**Task details:** Below are entries. Reproduce exactly the lines between the line holding "Click the Difference column header" and the line holding "Click the red", inclusive, and only those.
▬▬▬▬▬▬
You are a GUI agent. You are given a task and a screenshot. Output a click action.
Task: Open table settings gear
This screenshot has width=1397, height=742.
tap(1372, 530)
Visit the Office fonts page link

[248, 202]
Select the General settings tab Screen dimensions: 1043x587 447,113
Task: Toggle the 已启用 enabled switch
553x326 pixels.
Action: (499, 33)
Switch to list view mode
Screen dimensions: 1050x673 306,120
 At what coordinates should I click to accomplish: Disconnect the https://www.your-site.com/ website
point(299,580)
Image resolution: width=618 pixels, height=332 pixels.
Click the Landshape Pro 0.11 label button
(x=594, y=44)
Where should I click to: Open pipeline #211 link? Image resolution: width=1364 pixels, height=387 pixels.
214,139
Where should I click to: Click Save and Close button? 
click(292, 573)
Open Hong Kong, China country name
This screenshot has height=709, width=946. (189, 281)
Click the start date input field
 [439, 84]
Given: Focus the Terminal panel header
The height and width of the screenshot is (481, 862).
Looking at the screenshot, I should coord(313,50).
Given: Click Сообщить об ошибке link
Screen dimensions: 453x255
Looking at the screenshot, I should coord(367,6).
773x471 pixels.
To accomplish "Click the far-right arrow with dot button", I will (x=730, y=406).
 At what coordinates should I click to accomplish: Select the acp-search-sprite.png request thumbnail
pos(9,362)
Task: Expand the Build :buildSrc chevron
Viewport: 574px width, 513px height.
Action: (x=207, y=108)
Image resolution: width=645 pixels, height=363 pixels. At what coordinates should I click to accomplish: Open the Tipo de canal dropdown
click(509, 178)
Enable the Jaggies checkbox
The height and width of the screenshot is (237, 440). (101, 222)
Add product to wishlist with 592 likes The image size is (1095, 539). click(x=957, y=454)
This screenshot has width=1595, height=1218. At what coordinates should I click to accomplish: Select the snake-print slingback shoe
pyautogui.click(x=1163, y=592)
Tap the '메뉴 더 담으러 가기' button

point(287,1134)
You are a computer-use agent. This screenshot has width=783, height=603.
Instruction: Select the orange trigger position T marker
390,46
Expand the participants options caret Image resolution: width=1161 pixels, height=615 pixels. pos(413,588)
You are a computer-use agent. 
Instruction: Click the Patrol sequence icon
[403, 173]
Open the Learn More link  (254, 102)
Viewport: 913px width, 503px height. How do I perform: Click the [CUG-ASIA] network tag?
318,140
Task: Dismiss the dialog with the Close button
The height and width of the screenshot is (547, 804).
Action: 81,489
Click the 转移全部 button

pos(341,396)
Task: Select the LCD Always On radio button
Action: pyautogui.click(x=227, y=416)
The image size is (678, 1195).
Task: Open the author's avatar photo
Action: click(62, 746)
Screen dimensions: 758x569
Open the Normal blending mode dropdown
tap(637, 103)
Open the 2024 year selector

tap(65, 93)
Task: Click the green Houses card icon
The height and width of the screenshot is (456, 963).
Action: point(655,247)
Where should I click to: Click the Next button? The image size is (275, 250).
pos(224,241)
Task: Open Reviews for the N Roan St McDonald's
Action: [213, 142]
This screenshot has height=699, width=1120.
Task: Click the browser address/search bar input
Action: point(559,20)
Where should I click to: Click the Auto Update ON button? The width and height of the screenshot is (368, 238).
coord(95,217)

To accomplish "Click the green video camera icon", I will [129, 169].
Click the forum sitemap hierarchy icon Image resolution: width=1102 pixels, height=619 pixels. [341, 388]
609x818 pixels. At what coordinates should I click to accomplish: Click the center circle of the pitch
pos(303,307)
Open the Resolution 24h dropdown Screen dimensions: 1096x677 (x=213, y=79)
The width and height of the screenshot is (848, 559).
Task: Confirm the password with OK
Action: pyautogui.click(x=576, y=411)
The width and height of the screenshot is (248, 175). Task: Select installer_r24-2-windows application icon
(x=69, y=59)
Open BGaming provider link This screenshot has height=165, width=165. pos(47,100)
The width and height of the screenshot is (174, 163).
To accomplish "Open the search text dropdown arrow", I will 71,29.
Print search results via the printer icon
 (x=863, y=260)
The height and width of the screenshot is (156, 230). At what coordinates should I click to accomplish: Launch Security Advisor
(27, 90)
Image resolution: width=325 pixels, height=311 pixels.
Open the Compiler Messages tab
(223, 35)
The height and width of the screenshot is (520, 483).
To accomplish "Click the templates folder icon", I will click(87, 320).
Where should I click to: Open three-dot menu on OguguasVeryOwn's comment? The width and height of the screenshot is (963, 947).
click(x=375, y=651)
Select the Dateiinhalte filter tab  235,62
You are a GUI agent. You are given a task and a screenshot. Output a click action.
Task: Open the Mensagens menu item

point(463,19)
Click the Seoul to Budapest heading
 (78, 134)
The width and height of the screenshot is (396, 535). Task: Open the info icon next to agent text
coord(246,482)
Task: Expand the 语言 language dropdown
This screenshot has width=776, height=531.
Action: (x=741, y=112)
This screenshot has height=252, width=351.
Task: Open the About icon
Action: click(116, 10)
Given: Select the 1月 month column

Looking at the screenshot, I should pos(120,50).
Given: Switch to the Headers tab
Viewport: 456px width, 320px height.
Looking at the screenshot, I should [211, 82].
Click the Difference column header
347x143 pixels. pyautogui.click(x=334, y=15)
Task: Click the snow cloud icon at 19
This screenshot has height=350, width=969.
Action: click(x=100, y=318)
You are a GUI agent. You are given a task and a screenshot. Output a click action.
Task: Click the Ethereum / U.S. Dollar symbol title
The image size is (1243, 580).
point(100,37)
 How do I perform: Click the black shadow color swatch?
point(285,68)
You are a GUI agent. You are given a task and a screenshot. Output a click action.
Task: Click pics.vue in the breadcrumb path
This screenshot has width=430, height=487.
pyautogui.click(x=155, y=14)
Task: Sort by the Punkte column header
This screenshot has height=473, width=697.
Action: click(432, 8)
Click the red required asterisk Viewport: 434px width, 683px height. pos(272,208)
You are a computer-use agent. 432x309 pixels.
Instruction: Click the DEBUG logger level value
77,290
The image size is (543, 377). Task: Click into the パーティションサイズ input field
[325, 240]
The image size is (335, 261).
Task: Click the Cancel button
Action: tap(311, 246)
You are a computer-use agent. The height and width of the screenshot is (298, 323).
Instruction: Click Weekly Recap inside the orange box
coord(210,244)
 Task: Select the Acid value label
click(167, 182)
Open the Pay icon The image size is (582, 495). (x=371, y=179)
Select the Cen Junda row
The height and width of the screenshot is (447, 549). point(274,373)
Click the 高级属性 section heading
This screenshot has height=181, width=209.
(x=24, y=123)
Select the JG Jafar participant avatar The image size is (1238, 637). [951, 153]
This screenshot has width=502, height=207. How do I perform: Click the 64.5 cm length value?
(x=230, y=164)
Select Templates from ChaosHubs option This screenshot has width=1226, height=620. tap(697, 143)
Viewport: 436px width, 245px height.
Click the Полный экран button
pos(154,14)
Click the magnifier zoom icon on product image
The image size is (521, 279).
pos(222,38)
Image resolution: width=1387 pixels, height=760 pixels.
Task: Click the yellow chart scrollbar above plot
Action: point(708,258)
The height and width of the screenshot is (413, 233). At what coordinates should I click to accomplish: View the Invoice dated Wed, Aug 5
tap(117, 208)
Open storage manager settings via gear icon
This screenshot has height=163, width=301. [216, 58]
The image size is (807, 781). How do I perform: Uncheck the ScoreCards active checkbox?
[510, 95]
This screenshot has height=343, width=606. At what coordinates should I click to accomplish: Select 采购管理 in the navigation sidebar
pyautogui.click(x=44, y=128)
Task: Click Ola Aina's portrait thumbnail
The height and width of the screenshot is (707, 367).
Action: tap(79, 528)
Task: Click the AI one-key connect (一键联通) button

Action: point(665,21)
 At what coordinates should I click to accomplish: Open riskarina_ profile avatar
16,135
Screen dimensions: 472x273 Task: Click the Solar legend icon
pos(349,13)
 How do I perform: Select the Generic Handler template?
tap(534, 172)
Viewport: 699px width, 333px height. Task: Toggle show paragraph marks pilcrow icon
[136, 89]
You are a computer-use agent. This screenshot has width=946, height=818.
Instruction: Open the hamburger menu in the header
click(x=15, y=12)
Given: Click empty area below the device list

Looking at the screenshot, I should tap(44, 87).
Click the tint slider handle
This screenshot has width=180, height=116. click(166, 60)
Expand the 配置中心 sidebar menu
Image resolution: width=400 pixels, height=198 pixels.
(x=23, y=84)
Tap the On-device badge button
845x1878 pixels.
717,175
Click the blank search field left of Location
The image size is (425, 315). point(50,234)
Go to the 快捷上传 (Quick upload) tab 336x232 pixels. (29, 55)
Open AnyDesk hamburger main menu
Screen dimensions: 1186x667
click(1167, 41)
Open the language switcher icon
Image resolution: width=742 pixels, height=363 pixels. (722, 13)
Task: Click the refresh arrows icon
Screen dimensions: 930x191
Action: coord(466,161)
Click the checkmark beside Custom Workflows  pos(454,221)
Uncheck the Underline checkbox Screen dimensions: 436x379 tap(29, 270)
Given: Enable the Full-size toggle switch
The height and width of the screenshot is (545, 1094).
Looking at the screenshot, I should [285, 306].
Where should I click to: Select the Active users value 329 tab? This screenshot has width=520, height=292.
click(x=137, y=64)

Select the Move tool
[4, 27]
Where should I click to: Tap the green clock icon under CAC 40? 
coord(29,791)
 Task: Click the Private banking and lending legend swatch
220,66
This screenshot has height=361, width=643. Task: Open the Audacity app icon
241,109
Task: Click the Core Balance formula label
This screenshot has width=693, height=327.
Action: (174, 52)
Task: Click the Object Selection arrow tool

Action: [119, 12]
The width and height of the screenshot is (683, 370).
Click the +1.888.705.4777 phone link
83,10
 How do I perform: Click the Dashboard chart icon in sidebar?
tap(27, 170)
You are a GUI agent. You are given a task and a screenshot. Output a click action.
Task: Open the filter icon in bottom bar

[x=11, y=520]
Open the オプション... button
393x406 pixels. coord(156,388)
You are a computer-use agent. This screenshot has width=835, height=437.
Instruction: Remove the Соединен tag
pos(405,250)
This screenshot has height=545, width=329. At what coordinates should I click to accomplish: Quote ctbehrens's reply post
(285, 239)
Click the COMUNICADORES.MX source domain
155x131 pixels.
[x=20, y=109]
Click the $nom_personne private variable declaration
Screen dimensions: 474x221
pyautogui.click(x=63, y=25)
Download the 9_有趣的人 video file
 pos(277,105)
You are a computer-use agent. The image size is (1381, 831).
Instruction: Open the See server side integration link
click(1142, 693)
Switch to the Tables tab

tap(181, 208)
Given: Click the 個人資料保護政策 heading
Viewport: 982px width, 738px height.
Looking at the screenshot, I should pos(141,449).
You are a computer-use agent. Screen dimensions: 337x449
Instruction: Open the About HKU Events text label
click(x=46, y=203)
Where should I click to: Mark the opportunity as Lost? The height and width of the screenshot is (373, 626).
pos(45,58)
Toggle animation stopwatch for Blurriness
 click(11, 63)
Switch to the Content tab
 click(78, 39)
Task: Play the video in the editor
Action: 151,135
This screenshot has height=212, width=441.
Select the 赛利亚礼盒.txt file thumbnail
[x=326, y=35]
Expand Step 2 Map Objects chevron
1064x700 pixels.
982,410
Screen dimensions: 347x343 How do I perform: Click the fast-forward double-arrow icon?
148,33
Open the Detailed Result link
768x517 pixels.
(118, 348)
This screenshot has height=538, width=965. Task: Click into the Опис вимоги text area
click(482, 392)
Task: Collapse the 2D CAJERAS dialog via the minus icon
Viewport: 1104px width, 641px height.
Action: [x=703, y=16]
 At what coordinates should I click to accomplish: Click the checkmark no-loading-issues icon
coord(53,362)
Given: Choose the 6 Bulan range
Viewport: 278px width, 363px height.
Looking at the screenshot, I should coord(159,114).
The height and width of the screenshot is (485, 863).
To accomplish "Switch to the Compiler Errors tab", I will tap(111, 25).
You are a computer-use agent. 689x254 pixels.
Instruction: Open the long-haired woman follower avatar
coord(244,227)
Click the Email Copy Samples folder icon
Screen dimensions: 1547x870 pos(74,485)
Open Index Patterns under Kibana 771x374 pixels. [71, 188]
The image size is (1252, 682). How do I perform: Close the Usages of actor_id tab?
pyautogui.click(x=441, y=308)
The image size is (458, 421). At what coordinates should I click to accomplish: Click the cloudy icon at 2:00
▬▬▬▬▬▬
**Response to the task:**
Click the Difference column header
347x143 pixels. pyautogui.click(x=334, y=15)
Task: Click the snow cloud icon at 19
This screenshot has height=350, width=969.
Action: click(x=100, y=318)
You are a GUI agent. You are given a task and a screenshot. Output a click action.
Task: Click the Ethereum / U.S. Dollar symbol title
The image size is (1243, 580).
point(100,37)
 How do I perform: Click the black shadow color swatch?
point(285,68)
You are a GUI agent. You are given a task and a screenshot. Output a click action.
Task: Click pics.vue in the breadcrumb path
This screenshot has width=430, height=487.
pyautogui.click(x=155, y=14)
Task: Sort by the Punkte column header
This screenshot has height=473, width=697.
Action: click(432, 8)
Click the red required asterisk Viewport: 434px width, 683px height. pos(272,208)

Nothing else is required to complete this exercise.